About St. Jude Medical
St. Jude Medical is a leading global medical device manufacturer and is dedicated to transforming the treatment of some of the world’s most expensive epidemic diseases. The company does this by developing cost-effective medical technologies that save and improve lives of patients around the world. Headquartered in St. Paul, Minn., St. Jude Medical has five major areas of focus that include heart failure, atrial fibrillation, neuromodulation, traditional cardiac rhythm management, and cardiovascular. For more information, please visit sjm.com or follow us on Twitter @SJM_Media.

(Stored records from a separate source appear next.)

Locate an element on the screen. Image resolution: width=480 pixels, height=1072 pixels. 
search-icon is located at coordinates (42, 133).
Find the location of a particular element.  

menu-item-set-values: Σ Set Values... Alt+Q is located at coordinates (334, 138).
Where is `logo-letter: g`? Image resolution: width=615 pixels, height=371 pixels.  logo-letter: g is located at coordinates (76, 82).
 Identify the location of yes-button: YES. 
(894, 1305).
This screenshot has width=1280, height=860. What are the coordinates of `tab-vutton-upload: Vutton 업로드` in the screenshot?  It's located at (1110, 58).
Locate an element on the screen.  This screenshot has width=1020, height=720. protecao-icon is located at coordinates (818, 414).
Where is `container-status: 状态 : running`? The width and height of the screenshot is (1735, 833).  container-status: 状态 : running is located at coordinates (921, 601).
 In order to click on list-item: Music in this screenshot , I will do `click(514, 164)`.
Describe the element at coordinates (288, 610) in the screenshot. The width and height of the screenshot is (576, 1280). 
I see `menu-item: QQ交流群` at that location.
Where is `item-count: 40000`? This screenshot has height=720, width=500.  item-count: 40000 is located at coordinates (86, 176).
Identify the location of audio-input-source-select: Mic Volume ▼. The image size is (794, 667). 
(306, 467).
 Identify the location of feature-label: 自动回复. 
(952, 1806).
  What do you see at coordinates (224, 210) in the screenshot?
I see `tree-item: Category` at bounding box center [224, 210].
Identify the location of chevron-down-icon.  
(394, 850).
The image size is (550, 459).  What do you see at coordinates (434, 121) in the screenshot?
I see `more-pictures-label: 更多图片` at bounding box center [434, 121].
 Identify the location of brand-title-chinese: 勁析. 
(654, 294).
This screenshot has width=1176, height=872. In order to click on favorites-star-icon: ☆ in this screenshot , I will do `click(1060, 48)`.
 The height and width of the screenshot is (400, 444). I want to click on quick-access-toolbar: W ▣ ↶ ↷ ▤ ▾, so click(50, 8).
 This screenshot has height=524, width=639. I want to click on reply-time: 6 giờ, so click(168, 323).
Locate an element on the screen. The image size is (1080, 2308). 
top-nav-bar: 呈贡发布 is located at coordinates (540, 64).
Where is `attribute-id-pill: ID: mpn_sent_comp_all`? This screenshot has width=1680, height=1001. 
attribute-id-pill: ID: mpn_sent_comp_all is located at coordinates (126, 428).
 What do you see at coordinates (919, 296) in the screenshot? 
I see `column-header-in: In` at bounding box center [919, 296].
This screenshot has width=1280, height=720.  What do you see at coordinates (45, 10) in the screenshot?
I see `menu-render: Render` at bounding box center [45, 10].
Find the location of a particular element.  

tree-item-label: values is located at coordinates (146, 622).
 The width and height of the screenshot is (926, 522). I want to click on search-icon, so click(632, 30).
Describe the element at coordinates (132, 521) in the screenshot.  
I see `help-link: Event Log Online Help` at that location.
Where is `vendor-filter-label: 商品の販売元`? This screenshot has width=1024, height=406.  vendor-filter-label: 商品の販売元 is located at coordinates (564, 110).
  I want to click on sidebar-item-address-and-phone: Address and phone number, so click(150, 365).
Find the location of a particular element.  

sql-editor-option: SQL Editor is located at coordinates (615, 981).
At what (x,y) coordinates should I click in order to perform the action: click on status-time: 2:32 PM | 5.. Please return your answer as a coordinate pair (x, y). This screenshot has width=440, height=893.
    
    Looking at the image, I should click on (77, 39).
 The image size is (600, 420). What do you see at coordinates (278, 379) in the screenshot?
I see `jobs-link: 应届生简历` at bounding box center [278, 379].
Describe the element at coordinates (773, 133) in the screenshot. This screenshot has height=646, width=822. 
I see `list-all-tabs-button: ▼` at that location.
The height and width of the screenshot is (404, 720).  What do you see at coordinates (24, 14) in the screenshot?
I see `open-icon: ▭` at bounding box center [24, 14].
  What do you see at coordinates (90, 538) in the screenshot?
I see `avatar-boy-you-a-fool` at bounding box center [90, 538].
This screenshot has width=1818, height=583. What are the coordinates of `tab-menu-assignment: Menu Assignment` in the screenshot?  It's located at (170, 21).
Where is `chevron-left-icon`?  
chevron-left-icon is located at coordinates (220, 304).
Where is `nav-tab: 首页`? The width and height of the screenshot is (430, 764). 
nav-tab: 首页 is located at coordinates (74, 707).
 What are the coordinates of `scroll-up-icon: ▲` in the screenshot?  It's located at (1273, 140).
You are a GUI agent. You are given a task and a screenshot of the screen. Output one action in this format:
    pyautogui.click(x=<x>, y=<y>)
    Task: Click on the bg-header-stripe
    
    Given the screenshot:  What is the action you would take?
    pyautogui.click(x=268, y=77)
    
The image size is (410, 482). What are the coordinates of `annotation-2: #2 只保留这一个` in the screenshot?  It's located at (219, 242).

This news release contains forward-looking statements within the meaning of the Private Securities Litigation Reform Act of 1995 that involve risks and uncertainties. Such forward-looking statements include the expectations, plans and prospects for the company, including potential clinical successes, reimbursement strategies, anticipated regulatory approvals and future product launches, and projected revenues, margins, earnings and market shares. The statements made by the company are based upon management’s current expectations and are subject to certain risks and uncertainties that could cause actual results to differ materially from those described in the forward-looking statements. These risks and uncertainties include market conditions and other factors beyond the company’s control and the risk factors and other cautionary statements described in the company’s filings with the SEC, including those described in the Risk Factors and Cautionary Statements sections of the company’s Annual Report on Form 10-K for the fiscal year ended January 2, 2016 and Quarterly Report on Form 10-Q for the fiscal quarter ended July 2, 2016. The company does not intend to update these statements and undertakes no duty to any person to provide any such update under any circumstance.